Other pupillometers have been developed and are disclosed in, for example, U.S. Pat. No. 4,755,043, Carter. The Carter patent discloses a portable, automatic scanning pupillometer for inspecting holes and gaps, for example a pupil, of up to about 10 millimeters in diameter. See Carter, col. 1, lines 51-66. The Carter patent further teaches a pupillometer which comprises a hand-held optical unit for measuring and stimulating the pupil, and supporting electronics mounted on a main processor circuit board wherein operating software is stored on an EPROM chip. An external computer may be used to control the hand-held device. Furthermore, the Carter patent teaches that an operator of the pupillometer, usually a technician trained to test a subject, must focus a reticle marked with concentric circles through an eyepiece to center the pupil image so that pupil scanning can occur.
While the hand-held pupillometer disclosed in the Carter patent provides an excellent optical system for measuring pupil response, it fails to provide efficient pupillometry which can be used for drug and alcohol impairment testing because it does not stabilize the subject's head, does not provide a focussing point for the subject to stabilize the eyes, and does not provide a stable measuring platform. The Carter pupillometer thus requires extensive practice by an independent technician to achieve efficient use and is not a self-measurement device. Rather, the pupillometer disclosed in the Carter patent must be aligned by the technician, rather than the subject. However if a technician is not adequately trained in the use of the devices, or the subject is uncooperative or under any influence of drug or alcohol, the complicated alignment protocol required by the Carter pupillometer will not allow for efficient and time-effective pupillometric measurements. Furthermore, the Carter patent does not disclose or teach an alignment system with appropriate software enhancements to provide ease of operation, especially for non-technical users.

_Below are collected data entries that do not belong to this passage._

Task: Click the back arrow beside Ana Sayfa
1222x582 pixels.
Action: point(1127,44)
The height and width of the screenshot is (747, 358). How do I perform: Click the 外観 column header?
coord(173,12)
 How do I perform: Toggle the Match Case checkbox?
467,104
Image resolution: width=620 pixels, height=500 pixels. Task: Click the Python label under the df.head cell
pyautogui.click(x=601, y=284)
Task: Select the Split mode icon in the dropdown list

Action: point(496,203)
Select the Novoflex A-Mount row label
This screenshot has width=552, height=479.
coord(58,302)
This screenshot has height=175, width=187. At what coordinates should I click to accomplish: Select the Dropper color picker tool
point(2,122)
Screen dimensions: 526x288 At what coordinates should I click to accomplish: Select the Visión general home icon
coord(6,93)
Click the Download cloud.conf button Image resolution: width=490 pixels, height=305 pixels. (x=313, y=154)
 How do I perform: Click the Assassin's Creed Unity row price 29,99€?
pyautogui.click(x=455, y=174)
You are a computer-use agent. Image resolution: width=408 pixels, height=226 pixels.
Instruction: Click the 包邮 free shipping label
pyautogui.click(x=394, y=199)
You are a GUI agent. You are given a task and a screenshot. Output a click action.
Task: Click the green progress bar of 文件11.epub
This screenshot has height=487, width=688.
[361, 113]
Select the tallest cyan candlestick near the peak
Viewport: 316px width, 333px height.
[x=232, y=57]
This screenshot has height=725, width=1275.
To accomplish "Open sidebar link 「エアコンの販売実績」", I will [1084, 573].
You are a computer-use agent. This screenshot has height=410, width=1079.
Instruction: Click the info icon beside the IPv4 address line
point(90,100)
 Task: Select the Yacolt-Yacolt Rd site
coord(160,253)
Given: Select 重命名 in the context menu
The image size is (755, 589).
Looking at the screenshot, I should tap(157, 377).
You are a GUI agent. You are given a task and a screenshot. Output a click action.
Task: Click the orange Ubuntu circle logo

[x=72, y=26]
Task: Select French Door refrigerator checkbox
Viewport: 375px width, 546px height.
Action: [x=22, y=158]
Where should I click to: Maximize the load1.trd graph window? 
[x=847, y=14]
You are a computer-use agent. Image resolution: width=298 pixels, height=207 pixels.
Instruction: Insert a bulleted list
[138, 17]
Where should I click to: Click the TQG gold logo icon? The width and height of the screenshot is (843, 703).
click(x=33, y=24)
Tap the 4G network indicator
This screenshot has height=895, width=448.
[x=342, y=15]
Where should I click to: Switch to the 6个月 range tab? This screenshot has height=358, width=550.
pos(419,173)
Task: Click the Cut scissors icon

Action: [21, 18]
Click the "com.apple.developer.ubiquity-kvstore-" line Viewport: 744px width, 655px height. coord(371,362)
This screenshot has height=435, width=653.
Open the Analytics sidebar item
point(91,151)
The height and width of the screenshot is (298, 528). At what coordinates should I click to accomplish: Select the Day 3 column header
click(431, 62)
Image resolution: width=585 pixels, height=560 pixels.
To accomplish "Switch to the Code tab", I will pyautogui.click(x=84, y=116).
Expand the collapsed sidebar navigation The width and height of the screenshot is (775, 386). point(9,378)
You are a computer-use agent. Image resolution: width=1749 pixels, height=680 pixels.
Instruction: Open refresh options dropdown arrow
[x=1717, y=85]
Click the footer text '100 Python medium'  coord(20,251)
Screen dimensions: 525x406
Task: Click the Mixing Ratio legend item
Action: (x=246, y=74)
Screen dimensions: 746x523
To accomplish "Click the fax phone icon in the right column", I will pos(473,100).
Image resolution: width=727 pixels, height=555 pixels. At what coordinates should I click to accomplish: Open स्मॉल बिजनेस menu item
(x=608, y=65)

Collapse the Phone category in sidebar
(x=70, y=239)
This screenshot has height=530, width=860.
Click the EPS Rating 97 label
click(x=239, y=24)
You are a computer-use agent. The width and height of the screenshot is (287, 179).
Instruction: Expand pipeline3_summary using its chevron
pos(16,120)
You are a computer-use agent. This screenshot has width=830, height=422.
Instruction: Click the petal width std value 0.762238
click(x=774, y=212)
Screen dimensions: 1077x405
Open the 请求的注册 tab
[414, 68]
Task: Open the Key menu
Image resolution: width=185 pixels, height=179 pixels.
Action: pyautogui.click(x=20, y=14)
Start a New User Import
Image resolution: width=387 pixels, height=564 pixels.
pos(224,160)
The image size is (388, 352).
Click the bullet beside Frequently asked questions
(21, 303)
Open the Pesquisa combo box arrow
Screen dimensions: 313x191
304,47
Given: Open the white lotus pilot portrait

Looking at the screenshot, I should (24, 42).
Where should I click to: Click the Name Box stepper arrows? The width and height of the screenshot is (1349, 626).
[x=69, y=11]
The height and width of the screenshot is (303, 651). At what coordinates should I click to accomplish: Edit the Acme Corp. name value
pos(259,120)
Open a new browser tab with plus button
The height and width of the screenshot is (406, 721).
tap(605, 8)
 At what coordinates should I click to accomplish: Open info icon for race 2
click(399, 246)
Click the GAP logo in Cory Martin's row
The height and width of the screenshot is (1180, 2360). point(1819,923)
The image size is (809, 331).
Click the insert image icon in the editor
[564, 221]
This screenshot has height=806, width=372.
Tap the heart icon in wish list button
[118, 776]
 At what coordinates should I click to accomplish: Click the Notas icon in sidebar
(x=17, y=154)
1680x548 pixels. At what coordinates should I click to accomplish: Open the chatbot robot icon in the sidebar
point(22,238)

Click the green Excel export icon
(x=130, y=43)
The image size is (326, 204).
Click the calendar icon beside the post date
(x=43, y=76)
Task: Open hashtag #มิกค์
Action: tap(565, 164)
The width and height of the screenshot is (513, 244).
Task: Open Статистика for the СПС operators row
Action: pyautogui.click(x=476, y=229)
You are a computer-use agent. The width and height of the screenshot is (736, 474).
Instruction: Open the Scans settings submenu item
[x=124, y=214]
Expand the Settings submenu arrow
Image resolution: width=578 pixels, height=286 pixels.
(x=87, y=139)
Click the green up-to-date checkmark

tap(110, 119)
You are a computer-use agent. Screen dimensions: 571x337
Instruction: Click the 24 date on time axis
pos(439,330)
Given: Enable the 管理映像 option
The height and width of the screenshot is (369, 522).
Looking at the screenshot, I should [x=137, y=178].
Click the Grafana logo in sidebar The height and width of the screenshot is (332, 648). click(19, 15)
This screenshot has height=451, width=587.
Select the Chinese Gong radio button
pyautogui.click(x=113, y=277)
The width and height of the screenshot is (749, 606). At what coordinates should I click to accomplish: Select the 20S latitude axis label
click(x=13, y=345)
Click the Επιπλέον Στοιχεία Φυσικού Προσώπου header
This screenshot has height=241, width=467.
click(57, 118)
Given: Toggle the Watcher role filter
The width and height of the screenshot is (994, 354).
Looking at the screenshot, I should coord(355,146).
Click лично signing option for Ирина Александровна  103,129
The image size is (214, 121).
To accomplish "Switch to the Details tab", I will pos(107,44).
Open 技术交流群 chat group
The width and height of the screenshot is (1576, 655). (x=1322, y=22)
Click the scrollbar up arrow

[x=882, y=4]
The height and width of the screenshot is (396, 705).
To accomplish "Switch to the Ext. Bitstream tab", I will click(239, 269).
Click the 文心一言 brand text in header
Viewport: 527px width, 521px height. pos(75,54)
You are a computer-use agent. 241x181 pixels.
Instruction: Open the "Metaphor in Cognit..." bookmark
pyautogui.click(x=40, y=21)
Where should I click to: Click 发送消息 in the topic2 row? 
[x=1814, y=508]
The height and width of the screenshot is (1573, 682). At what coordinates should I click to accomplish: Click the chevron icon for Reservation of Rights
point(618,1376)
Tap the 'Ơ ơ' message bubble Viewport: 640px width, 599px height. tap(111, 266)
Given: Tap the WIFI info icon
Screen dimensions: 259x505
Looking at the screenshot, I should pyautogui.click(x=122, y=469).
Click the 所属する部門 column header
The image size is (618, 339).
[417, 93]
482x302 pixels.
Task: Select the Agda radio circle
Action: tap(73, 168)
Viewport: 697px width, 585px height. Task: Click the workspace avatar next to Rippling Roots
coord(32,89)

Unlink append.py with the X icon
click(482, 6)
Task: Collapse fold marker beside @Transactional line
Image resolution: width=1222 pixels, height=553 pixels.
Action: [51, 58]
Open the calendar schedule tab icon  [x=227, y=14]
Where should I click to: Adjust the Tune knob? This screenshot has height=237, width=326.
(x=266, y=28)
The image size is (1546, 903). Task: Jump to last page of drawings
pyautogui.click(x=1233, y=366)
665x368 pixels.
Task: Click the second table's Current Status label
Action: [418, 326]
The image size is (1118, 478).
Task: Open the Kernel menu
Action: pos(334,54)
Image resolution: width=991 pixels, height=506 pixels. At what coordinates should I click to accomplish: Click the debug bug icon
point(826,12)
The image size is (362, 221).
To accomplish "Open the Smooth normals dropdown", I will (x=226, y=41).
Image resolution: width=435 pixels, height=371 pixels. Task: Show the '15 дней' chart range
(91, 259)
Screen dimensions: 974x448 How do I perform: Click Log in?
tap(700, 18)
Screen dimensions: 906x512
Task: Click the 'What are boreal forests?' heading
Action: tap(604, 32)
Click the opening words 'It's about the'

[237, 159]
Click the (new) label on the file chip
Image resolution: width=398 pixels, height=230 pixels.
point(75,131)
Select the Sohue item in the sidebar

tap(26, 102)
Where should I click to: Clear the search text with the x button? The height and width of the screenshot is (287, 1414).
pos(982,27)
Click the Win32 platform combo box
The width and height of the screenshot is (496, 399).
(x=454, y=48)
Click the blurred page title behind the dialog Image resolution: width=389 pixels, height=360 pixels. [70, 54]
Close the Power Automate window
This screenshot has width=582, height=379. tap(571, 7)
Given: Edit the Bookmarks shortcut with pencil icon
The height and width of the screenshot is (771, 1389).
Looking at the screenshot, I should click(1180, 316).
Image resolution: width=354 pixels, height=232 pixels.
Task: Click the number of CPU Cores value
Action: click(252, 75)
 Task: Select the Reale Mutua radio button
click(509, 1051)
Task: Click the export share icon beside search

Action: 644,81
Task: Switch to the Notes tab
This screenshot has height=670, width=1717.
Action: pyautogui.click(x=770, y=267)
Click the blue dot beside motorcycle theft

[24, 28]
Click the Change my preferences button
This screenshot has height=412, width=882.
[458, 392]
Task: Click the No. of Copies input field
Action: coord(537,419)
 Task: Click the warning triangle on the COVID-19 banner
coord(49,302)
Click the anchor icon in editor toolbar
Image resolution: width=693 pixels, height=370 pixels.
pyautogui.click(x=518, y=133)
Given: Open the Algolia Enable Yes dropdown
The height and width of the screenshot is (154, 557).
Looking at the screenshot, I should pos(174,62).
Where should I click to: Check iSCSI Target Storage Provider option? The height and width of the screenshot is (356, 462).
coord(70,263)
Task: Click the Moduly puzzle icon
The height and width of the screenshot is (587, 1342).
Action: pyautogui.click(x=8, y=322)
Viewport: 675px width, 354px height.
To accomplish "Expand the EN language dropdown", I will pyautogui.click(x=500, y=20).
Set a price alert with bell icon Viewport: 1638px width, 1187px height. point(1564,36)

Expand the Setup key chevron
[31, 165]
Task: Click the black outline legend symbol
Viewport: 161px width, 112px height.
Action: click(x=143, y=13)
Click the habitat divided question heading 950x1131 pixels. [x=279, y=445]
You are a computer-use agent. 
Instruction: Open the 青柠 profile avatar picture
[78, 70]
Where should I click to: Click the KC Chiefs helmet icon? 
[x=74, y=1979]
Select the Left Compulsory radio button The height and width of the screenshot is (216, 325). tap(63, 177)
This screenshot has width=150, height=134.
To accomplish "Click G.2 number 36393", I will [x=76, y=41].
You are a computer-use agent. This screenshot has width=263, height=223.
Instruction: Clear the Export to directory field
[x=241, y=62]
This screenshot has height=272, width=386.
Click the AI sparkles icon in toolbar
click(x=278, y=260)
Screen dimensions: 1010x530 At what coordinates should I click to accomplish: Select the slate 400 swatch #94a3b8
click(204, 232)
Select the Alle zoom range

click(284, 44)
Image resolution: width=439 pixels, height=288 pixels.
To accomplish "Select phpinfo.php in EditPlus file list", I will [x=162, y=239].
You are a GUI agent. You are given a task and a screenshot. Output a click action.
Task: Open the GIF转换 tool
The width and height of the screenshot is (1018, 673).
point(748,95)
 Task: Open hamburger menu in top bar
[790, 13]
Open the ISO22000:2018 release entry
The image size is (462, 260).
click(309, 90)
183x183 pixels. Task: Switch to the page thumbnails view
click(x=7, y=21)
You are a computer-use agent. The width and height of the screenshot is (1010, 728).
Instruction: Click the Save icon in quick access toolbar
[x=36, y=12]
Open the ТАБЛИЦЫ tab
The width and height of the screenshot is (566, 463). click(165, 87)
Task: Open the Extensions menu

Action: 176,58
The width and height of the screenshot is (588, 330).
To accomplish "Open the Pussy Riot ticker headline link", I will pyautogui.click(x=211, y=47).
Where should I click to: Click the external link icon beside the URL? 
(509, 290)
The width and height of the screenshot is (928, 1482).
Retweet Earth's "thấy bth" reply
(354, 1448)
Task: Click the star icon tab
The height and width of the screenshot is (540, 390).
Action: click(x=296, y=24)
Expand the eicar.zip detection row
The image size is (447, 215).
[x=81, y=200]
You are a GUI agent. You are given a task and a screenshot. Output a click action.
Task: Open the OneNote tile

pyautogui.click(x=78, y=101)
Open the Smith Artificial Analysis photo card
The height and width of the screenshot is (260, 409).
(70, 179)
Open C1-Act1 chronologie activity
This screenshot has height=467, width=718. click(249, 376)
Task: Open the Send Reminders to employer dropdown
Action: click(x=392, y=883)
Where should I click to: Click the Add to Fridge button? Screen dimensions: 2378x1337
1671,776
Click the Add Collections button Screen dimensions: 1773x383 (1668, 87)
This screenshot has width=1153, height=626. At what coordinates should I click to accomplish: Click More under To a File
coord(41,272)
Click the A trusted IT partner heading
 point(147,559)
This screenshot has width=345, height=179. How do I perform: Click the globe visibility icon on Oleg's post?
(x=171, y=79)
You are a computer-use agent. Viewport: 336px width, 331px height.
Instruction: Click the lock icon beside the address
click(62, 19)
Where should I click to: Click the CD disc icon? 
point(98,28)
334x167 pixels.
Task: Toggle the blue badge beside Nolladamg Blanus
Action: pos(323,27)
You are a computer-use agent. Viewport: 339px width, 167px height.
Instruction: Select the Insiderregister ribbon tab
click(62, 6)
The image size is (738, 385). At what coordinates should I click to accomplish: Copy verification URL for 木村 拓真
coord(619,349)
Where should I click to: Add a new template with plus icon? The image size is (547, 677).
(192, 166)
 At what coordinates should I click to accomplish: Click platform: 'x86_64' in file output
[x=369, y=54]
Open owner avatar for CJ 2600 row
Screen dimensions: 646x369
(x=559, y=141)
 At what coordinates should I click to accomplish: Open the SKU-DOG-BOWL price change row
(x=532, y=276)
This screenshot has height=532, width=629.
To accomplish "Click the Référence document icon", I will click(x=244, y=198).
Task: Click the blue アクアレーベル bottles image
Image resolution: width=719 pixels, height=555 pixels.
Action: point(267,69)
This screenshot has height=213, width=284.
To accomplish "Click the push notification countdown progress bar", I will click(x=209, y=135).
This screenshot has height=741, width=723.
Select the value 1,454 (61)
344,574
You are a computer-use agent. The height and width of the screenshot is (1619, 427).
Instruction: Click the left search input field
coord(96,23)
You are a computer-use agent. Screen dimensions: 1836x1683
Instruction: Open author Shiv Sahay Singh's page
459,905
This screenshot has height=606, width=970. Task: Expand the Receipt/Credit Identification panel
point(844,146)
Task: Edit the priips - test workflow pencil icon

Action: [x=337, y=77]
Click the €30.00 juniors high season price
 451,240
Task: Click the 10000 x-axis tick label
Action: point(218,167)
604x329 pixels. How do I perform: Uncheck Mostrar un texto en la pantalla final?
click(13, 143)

There therefore exists a long-felt need in the art for self-measuring, portable electronic pupillometers which may be used for efficient and economical determinations of drug or alcohol impairment. This need has not been solved by any of the prior devices discussed above. The novel features, operation and advantages of methods and apparatus provided in accordance with the present invention will be better understood in light of the aforementioned problems, and further in view of the detailed description of preferred embodiments read in conjunction with the accompanying drawings.